#### WHAT TO WORK ON
Output the entries verbatim, including every line.

Top of RECORDS SUPPLIED

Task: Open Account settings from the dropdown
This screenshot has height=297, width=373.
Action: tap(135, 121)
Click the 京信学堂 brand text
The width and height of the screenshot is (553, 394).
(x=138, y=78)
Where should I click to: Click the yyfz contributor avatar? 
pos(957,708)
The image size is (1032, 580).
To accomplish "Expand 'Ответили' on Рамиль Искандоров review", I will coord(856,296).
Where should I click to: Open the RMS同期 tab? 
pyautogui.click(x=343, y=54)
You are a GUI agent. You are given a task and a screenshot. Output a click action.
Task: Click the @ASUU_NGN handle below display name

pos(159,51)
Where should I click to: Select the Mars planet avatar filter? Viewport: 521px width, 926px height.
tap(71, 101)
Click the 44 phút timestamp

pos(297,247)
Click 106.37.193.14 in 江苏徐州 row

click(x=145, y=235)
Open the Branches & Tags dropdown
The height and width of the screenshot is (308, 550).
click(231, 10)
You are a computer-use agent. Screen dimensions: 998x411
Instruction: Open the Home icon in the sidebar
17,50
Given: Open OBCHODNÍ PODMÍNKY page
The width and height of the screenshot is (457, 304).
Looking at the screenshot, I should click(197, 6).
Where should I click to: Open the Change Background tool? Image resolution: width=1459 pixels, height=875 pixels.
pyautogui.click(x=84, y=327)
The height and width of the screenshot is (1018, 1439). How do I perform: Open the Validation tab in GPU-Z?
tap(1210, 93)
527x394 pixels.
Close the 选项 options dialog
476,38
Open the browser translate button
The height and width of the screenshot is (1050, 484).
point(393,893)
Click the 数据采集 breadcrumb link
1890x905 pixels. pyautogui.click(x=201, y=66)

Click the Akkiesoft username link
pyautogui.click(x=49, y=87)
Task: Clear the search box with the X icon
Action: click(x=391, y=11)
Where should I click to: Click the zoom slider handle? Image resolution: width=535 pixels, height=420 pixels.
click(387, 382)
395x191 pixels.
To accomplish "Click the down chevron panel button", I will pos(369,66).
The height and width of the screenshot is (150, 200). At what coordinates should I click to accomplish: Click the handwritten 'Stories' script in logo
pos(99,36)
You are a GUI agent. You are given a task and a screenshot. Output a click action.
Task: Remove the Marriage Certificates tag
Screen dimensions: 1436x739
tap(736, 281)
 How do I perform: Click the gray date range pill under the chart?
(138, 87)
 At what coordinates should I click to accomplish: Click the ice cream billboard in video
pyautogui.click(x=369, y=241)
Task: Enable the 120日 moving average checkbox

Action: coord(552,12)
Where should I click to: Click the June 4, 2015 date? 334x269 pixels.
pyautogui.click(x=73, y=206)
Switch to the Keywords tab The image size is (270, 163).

Bottom of RECORDS SUPPLIED

#### WRITTEN ANSWER
Task: Open Account settings from the dropdown
This screenshot has height=297, width=373.
Action: tap(135, 121)
Click the 京信学堂 brand text
The width and height of the screenshot is (553, 394).
(x=138, y=78)
Where should I click to: Click the yyfz contributor avatar? 
pos(957,708)
The image size is (1032, 580).
To accomplish "Expand 'Ответили' on Рамиль Искандоров review", I will coord(856,296).
Where should I click to: Open the RMS同期 tab? 
pyautogui.click(x=343, y=54)
You are a GUI agent. You are given a task and a screenshot. Output a click action.
Task: Click the @ASUU_NGN handle below display name

pos(159,51)
Where should I click to: Select the Mars planet avatar filter? Viewport: 521px width, 926px height.
tap(71, 101)
Click the 44 phút timestamp

pos(297,247)
Click 106.37.193.14 in 江苏徐州 row

click(x=145, y=235)
Open the Branches & Tags dropdown
The height and width of the screenshot is (308, 550).
click(231, 10)
You are a computer-use agent. Screen dimensions: 998x411
Instruction: Open the Home icon in the sidebar
17,50
Given: Open OBCHODNÍ PODMÍNKY page
The width and height of the screenshot is (457, 304).
Looking at the screenshot, I should click(197, 6).
Where should I click to: Open the Change Background tool? Image resolution: width=1459 pixels, height=875 pixels.
pyautogui.click(x=84, y=327)
The height and width of the screenshot is (1018, 1439). How do I perform: Open the Validation tab in GPU-Z?
tap(1210, 93)
527x394 pixels.
Close the 选项 options dialog
476,38
Open the browser translate button
The height and width of the screenshot is (1050, 484).
point(393,893)
Click the 数据采集 breadcrumb link
1890x905 pixels. pyautogui.click(x=201, y=66)

Click the Akkiesoft username link
pyautogui.click(x=49, y=87)
Task: Clear the search box with the X icon
Action: click(x=391, y=11)
Where should I click to: Click the zoom slider handle? Image resolution: width=535 pixels, height=420 pixels.
click(387, 382)
395x191 pixels.
To accomplish "Click the down chevron panel button", I will pos(369,66).
The height and width of the screenshot is (150, 200). At what coordinates should I click to accomplish: Click the handwritten 'Stories' script in logo
pos(99,36)
You are a GUI agent. You are given a task and a screenshot. Output a click action.
Task: Remove the Marriage Certificates tag
Screen dimensions: 1436x739
tap(736, 281)
 How do I perform: Click the gray date range pill under the chart?
(138, 87)
 At what coordinates should I click to accomplish: Click the ice cream billboard in video
pyautogui.click(x=369, y=241)
Task: Enable the 120日 moving average checkbox

Action: coord(552,12)
Where should I click to: Click the June 4, 2015 date? 334x269 pixels.
pyautogui.click(x=73, y=206)
Switch to the Keywords tab The image size is (270, 163).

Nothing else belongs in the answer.